The TV adaptation, also written by Sadie Jones is faithful to the book, so for once I could enjoy them both – although maybe enjoy isn’t quite the right word. The TV drama is, of course a condensed version and whilst the cast was good the characters didn’t, of course, match up to my mental image of them whilst reading the book. I thought the boy (Finn Elliot) playing the young Lewis was excellent, whereas the adult Lewis (George MacKay) just didn’t seem to be right physically in episode one. However, he was much more convincing in the second episode. Overall, the themes of the book and the drama are relentlessly depressing, in post-war Britain, the men all maintaining a stiff upper lip, emotions securely repressed. Lewis witnessing his mother’s drowning is unable to express his grief and things just go from bad to worse as he resorts to self-harm.

Meanwhile, the Carmichael family, not fully portrayed in episode one, have a secret, again closely guarded in a world where child abuse is just not acknowledged. In episode two the secret comes out in a dramatic scene, which I thought was really well done. Nathaniel Parker as Dicky Carmichael made a terrifying bully and Jessica Barden as the teenager, Kit was impressive.

The book is written in the passive 3rd person narrative, which I wasn’t keen on. I didn’t like most of the characters, I didn’t like what happened to them and I’m not sure the ending is believable – it left me wondering what really happened next. But the descriptive passages are good, the characters of Lewis and Kit are well-defined, emotions are racked up high and it is truly tragic.

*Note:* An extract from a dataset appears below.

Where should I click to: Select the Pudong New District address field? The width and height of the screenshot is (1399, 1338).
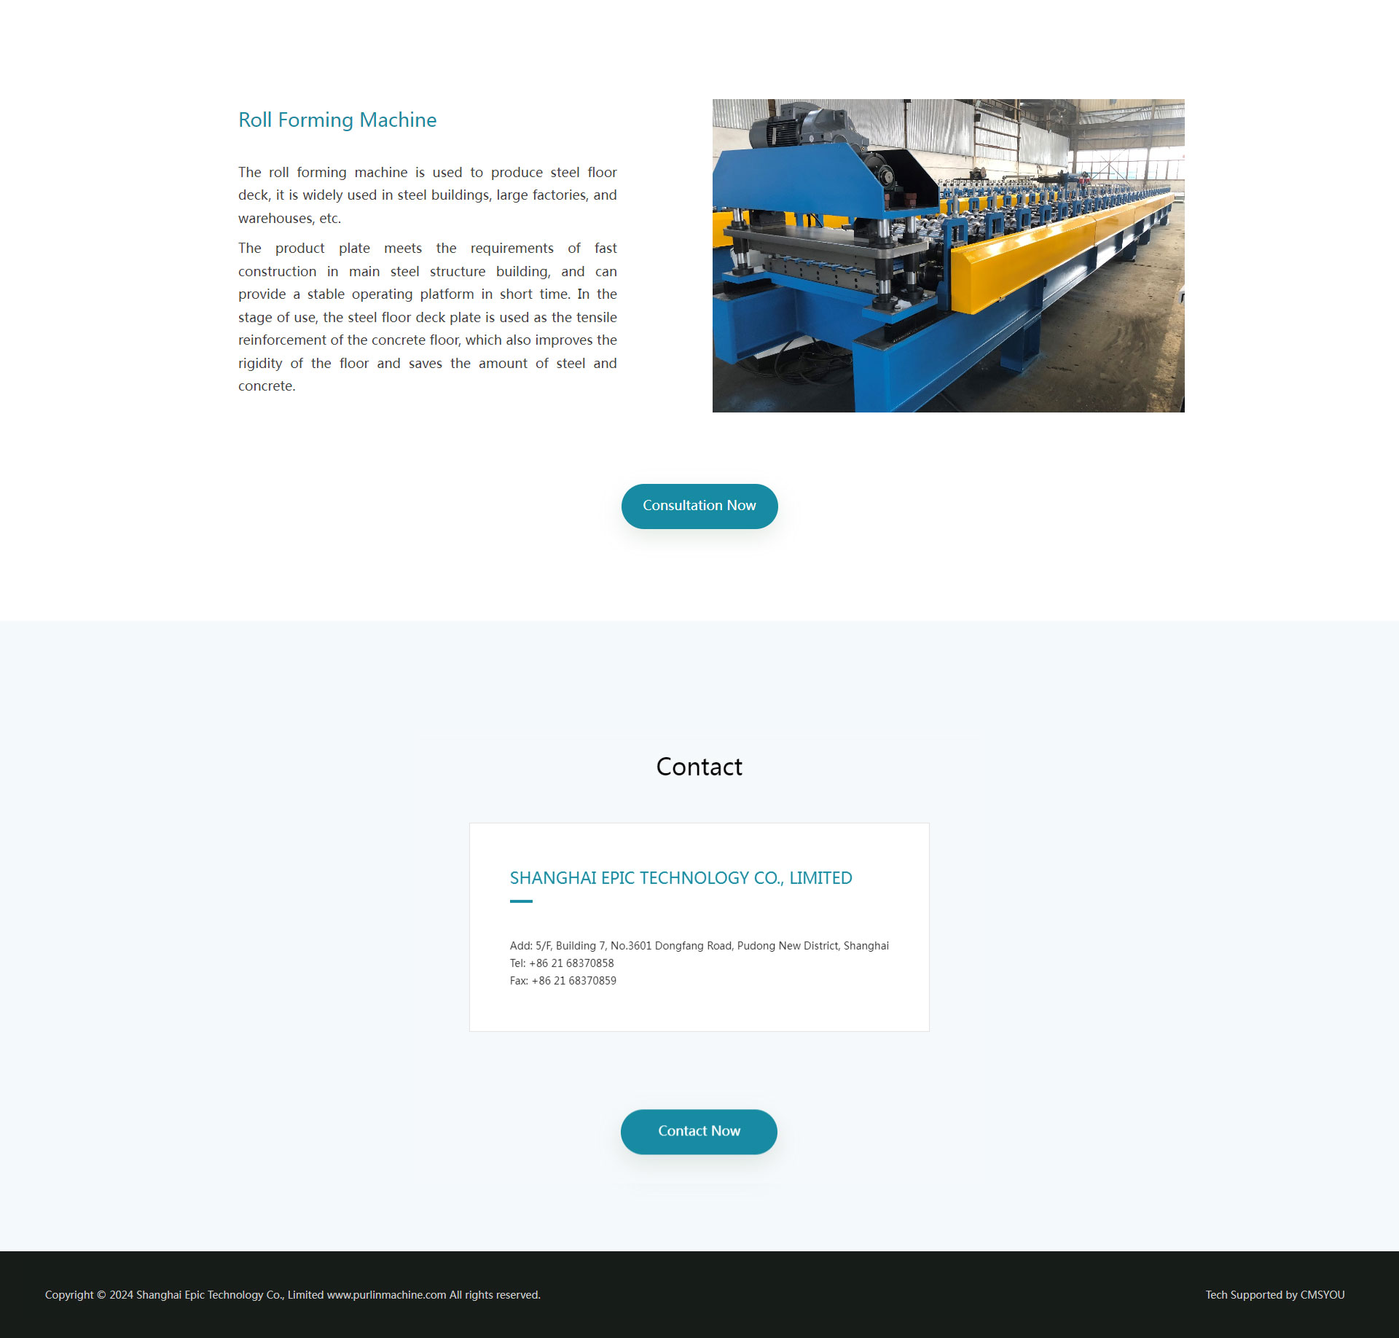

I’m glad I read the book before watching the drama – and I’m glad I watched it, the scenery is beautiful and the repressed and yet emotional atmosphere came over better than in the book.  I did have to watch behind my fingers at some scenes, which I was able to read without visualising them completely, but when it’s there in front of you on the screen it’s not so easy to cast a blind eye. Although you get an insight into Lewis’ mind and feelings when you read a description of him cutting his arm, it’s not as real as seeing it happen.

So, a powerful story, which compelled me to read on and also to watch. This was Sadie Jones’ debut novel. She has since written Small Wars (2009), The Uninvited Guests (2012) and Fallout (2014). I have Small Wars amongst my TBRs – I must dig that one out soon.

Reading challenges: Mount TBR 2015 and the Historical Fiction Reading Challenge 2015.